Adria-Küste mit über tausend Inseln: Kroatien verbindet die Stadtmauern von Dubrovnik und den Diokletianpalast in Split mit den Wasserfällen der Plitvicer Seen, istrischen Hafenstädten und kristallklarem Meer.

Warum Kroatien immer eine Reise wert ist

Kroatien ist zum Küstenliebling Europas geworden – und das zu Recht: Über 1.200 Inseln, klares türkises Wasser und historische Städte reihen sich entlang der Adria. Dazwischen liegen acht Nationalparks, von den Plitvicer Seen bis zu den Kornaten.

Das Land ist kompakt und gut erschlossen: Von Istrien im Norden bis Dubrovnik im Süden wechseln sich venezianisch geprägte Altstädte, römische Ruinen und Weinregionen ab. Für viele Deutsche ist Kroatien zudem bequem mit dem Auto erreichbar.

Die schönsten Regionen und Städte

Dalmatien im Süden ist das Herz des Kroatien-Tourismus: Dubrovnik mit seiner Stadtmauer, Split rund um den Diokletianpalast und Zadar mit der Meeresorgel. Vorgelagert locken Inseln wie Hvar, Brač mit dem Strand Zlatni Rat und Korčula.

Istrien im Nordwesten erinnert mit Pula, Rovinj und Trüffeln an die Toskana. Die Kvarner Bucht um Rijeka und Opatija, die grünen Plitvicer Seen und die Hauptstadt Zagreb im Landesinneren runden das Bild ab.

Beste Reisezeit für Kroatien

Die Badesaison reicht von Juni bis September, das Meer ist im August und September am wärmsten. Für Städtereisen, Nationalparks und Segeltörns sind Mai/Juni und September ideal – angenehm warm und weniger überlaufen als im Hochsommer.

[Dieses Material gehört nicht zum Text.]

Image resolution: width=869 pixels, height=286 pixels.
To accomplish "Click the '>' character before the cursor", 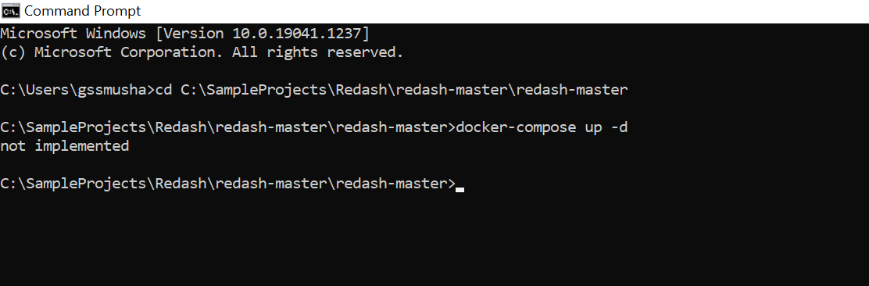I will [x=451, y=184].
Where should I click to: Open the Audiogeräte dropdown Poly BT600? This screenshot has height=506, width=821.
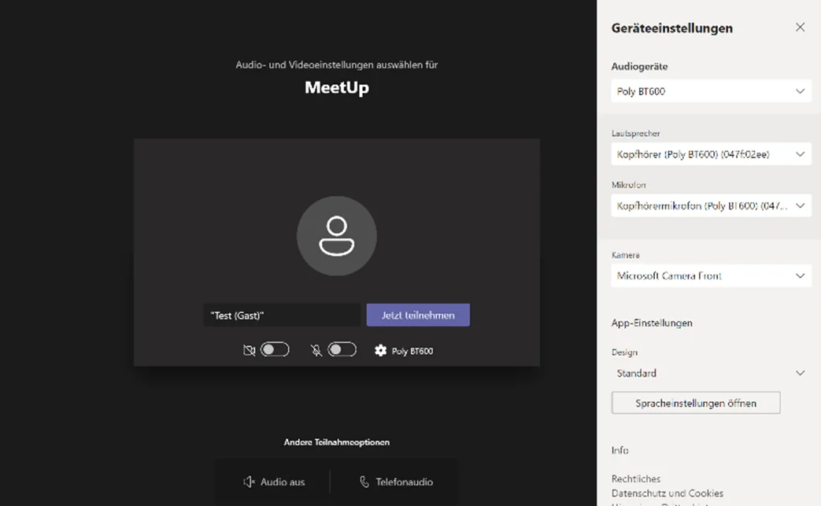click(711, 91)
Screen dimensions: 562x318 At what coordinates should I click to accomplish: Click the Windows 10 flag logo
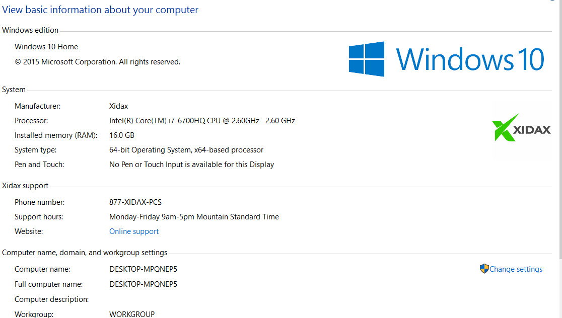coord(367,59)
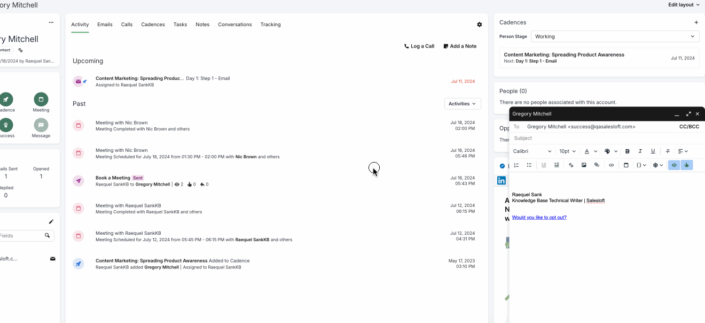
Task: Toggle click tracking pointer button
Action: (686, 165)
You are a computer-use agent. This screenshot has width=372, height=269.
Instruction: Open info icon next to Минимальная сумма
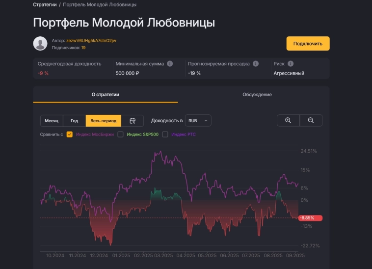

Juli und August sind heiß und stark besucht, besonders in Dubrovnik. Monatsgenaue Klimadaten findest du in unserem Reisezeit-Guide zu Kroatien.

Küche & Lebensart

Die Küche ist mediterran und regional: an der Küste frischer Fisch, Muscheln, schwarzes Risotto und Pršut (luftgetrockneter Schinken), im Landesinneren deftiger und fleischbetont. Istrien ist berühmt für Trüffel und Olivenöl, dazu kommen Weine wie Malvazija und Plavac Mali.

Peka – unter einer Glocke im Feuer geschmortes Fleisch oder Oktopus – ist ein Klassiker, den man oft vorbestellen muss.

Anreise & Fortbewegung

Direktflüge führen nach Zagreb, Split, Dubrovnik, Zadar, Pula und Rijeka. Viele reisen mit dem Auto an – über Slowenien ist die Küste von Süddeutschland aus in wenigen Stunden erreichbar.

Entlang der Küste verbindet die Magistrale (Jadranska magistrala) die Orte, Fähren und Katamarane – unter anderem ab Split – steuern die Inseln an. Für Inselhopping und abgelegene Buchten sind ein Auto oder Boot praktisch.

Was kostet ein Urlaub in Kroatien?

Seit der Euro-Einführung 2023 ist Kroatien kein Billigziel mehr — vor allem Dubrovnik und Split haben in der Hochsaison westeuropäisches Preisniveau erreicht. Istrien, die Kvarner Bucht und das Landesinnere sind spürbar günstiger.

Der Klassiker für Familien bleibt die Ferienwohnung, oft privat vermietet und mit eigener Küche. Wer selbst kocht und nur abends essen geht, senkt die Tageskosten deutlich — Fisch ist in Küstenrestaurants der teuerste Posten und wird häufig nach Gewicht abgerechnet.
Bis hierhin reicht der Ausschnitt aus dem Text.